Nei giardini che circondano la fontana, dopo i saluti di Maria Porro, presidente del Salone del Mobile.Milano e di Claudio Feltrin, presidente di FederlegnoArredo, è salita su un palco dal minimo impatto scenico, per preservare intatta la bellezza del luogo, la cantautrice Madame per raccontare la continua ricerca dell’espressività, la contaminazione e il pensiero delle nuove generazioni, portando le sonorità anni 60’, rilette in chiave attuale, del suo nuovo singolo, L’Eccezione, oltre ad alcuni dei sui brani più noti, come Baby, Sciccherie o Mi fiderò, con cui ha saputo fotografare i nostri tempi e offrire una nuova chiave per interpretarli con uno sguardo sempre rivolto al domani.

A parlare di modernità e sperimentazioni è stato poi Fabri Fibra, capostipite del rap italiano: un artista unico, un pioniere che ha cambiato i gusti e la visione di una generazione e trasformato il rap in cultura. Prima al fianco di Madame con Il mio amico, poi anche con Lazza, rapper e produttore milanese, per il pezzo a tre voci Caos e ancora insieme a Maurizio Carucci, cantautore e leader degli Ex Otago, per Stelle. Chiusura con Pamplona e Propaganda, il suo singolo che a distanza di due mesi dall’uscita è stabile in vetta alle classifiche.
Viaggio musicale completato dal DjSet di Marz e Zef, producer tra i più apprezzati della musica italiana, con all’attivo numerose collaborazioni con i più importanti artisti del momento, che hanno celebrato questi 60 anni di cambiamento attraverso reinterpretazioni di alcuni tra i più celebri beat di canzoni del passato: tra mash up inaspettati e riletture contemporanee dei grandi classici.

A Palazzo Dugnani il racconto del lungo viaggio del Salone del Mobile.Milano si è snodato lungo un percorso immersivo sviluppato in 6 stanze – una per ogni decade, partendo dagli anni ‘60 – che per una sera si sono animate grazie alle elaborazioni 3D dei manifesti-simbolo della storia del Salone. Le installazioni tecnologiche, una diversa per ogni stanza e realizzate da un giovane collettivo di visual artist, sono state progettate per dare nuova vita, in totale libertà espressiva, a queste rappresentazioni storiche della creatività e per valorizzare in modo unico e sorprendente per il pubblico i vari contenuti digitali.

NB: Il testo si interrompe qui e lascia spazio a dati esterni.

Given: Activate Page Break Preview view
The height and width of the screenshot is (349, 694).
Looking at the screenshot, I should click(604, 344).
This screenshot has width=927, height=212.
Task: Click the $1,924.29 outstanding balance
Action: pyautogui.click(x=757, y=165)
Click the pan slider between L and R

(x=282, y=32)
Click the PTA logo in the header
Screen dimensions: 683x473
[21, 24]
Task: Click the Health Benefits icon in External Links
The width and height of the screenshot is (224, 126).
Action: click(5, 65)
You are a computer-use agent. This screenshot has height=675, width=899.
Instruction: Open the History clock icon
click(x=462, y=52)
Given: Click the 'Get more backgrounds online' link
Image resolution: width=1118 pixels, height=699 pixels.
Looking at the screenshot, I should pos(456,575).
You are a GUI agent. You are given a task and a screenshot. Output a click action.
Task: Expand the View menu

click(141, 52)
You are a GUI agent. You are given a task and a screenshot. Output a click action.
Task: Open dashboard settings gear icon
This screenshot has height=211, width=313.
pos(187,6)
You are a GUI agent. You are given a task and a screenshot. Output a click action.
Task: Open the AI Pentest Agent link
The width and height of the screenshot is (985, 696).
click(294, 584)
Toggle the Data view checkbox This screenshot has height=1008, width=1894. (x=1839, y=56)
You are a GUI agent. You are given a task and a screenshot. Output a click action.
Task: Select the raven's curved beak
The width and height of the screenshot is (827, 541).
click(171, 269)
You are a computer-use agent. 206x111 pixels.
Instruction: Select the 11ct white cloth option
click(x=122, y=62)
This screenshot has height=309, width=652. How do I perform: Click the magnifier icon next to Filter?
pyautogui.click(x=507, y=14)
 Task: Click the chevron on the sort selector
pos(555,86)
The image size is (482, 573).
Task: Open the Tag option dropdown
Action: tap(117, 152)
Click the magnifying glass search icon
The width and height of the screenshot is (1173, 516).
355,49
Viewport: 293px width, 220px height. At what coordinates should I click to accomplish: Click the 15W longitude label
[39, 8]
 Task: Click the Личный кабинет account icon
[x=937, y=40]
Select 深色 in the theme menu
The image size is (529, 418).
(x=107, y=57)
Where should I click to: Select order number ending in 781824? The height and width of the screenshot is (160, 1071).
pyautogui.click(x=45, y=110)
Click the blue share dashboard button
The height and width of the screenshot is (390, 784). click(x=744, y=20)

Percorso culminato nella Sala da Ballo con il grandioso affresco del Tiepolo che troneggia dal soffitto e che ha incontrato, in questa occasione, la modernità delle sei creazioni originali di Emiliano Ponzi, realizzate per la campagna di comunicazione di questa 60esima edizione del Salone. Sei manifesti che ne celebrano la storia, raccontandone l’indissolubile legame con Milano e con l’evoluzione del design. Così da un interno della Milano degli anni ‘60, passando per la città hippie degli anni ’70, la Milano da bere degli anni ’80 e ancora il Teatro alla Scala per gli anni ’90, i nuovi spazi di Rho Fiera Milano di Fuksas per il primo decennio del 2000, si arriva al più recente manifesto, dedicato al decennio appena concluso, che è uno sguardo rivolto al domani: una figura in controluce che ammira lo skyline milanese mentre tratteggia il numero 60 sul suo tablet.
Serata al cui realizzazione hanno collaborato i partner del Salone, tra cui Acqua San Bernardo e Ca’ del Bosco che hanno “rinfrescato” gli ospiti e Sts, Cue, Woa, Evastomper per la parte tecnica e artistica.